Emigration and Alcohol Consumption Among Migrant Household Members Staying Behind: Evidence from Kyrgyzstan

52 Pages Posted: 28 Jan 2019

See all articles by Sara Paulone

Sara Paulone

University of Siena

Artjoms Ivlevs

University of Nottingham - Leverhulme Centre for Research on Globalisation and Economic Policy (GEP)

Abstract

Despite the growth of alcohol consumption and international migration in many developing countries, the links between the two remain underexplored. We study the relationship between emigration of household members, receiving remittances (migrant monetary transfers), and alcohol consumption of migrant household members staying behind in Kyrgyzstan, a poor post-socialist country that has recently witnessed both large-scale emigration and a rise in alcohol-related health problems. Using a large longitudinal survey, we find that, among the ethnic majority (Kyrgyz), an increase in migrant remittances is associated with a higher likelihood and frequency of consuming alcohol, as well as an increase in the consumption of beer.Among ethnic Russians, the emigration of family members who do not send remittances back home is associated with an increased likelihood and frequency of alcohol consumption. We discuss possible mechanisms through which emigration and remittances may affect the alcohol consumption of those staying behind, including the relaxation of budget constraints and psychological distress.

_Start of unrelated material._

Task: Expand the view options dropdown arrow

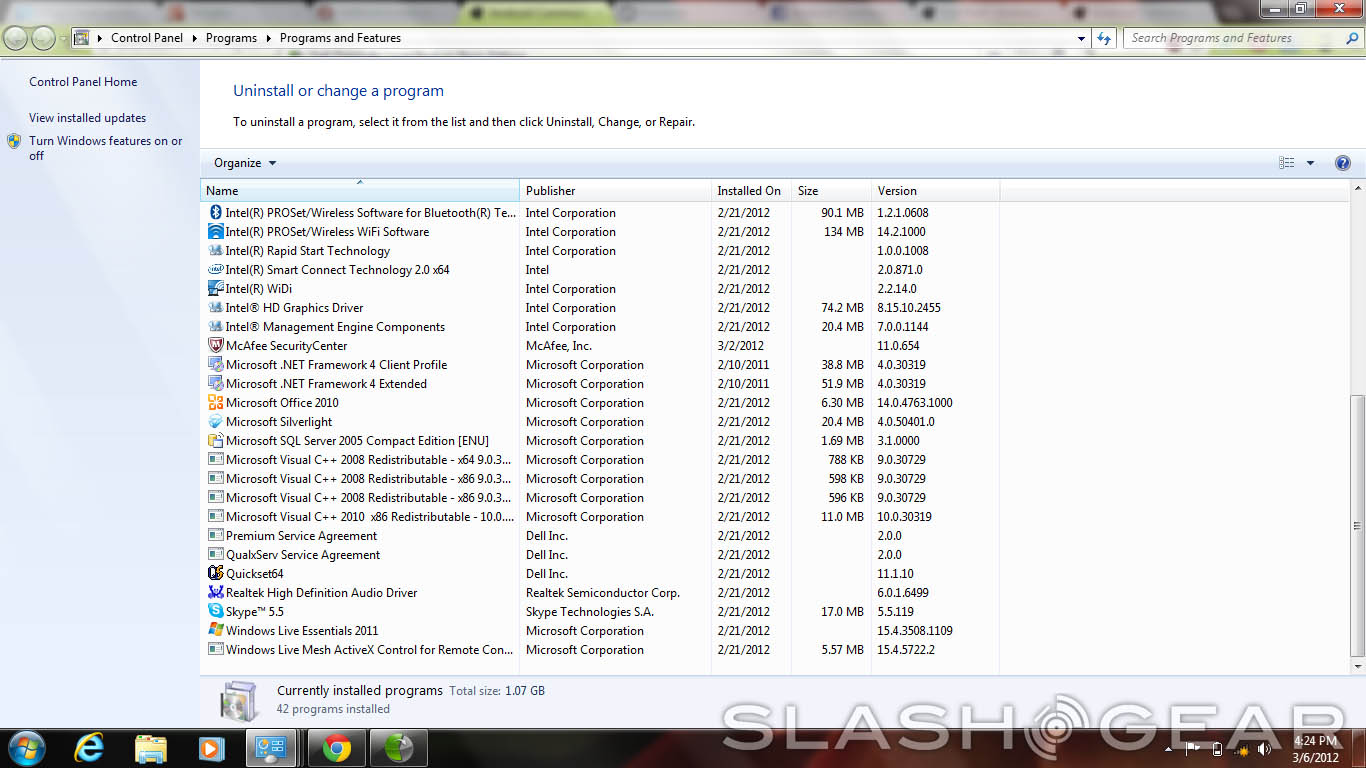Action: coord(1310,163)
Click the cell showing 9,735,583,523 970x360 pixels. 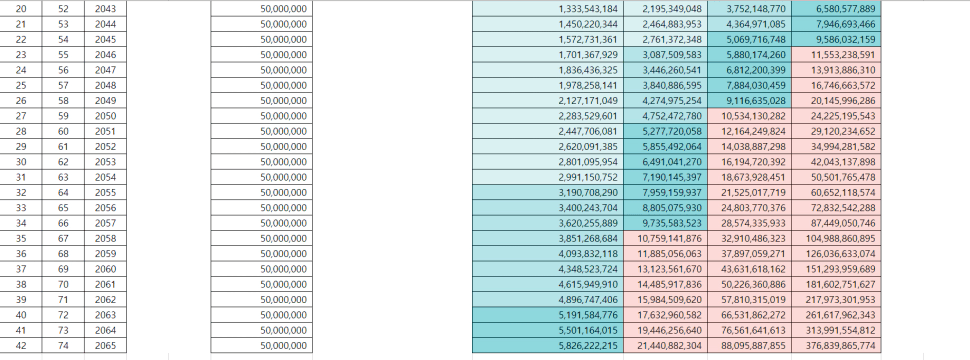(x=666, y=223)
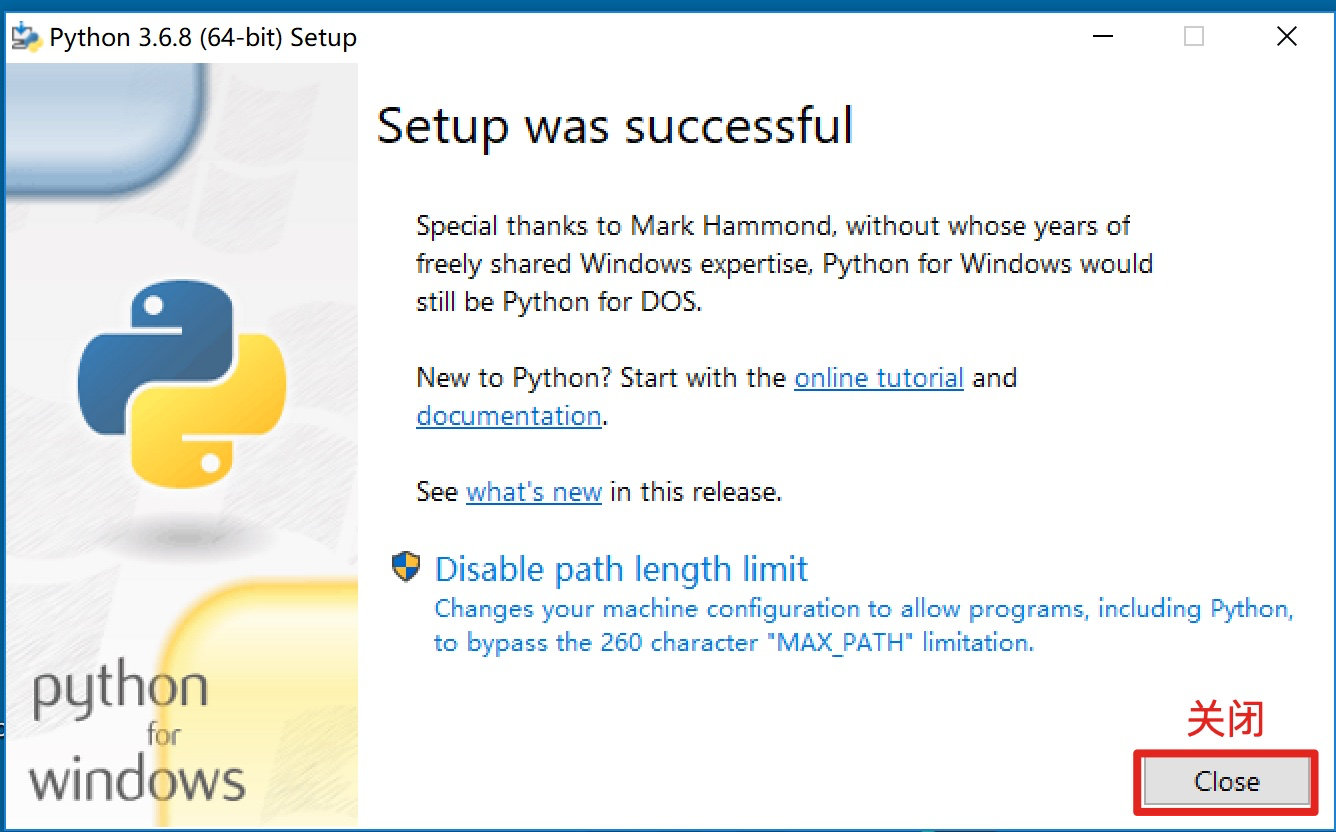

Overall, our findings suggest that the emigration of household members contribute to a greater alcohol consumption among those staying behind, and highlight the role of remittances and cultural background in understanding the nuances in this relationship.

Keywords: emigration, alcoholism, Kyrgyzstan, Central Asia, monetary remittances, social remittances

JEL Classification: F22, F24, J61, I12

Suggested Citation

Paulone, Sara and Ivlevs, Artjoms, Emigration and Alcohol Consumption Among Migrant Household Members Staying Behind: Evidence from Kyrgyzstan. IZA Discussion Paper No. 12075. Available at SSRN: https://ssrn.com/abstract=3323190

Sara Paulone (Contact Author)

University of Siena

Via Banchi di Sotto, 55
Siena, 53100
Italy

Artjoms Ivlevs

University of Nottingham - Leverhulme Centre for Research on Globalisation and Economic Policy (GEP) ( email )

University Park
Nottingham, NG7 2RD
United Kingdom
+44 (0)115 846 8417 (Phone)
+44 (0)115 951 4159 (Fax)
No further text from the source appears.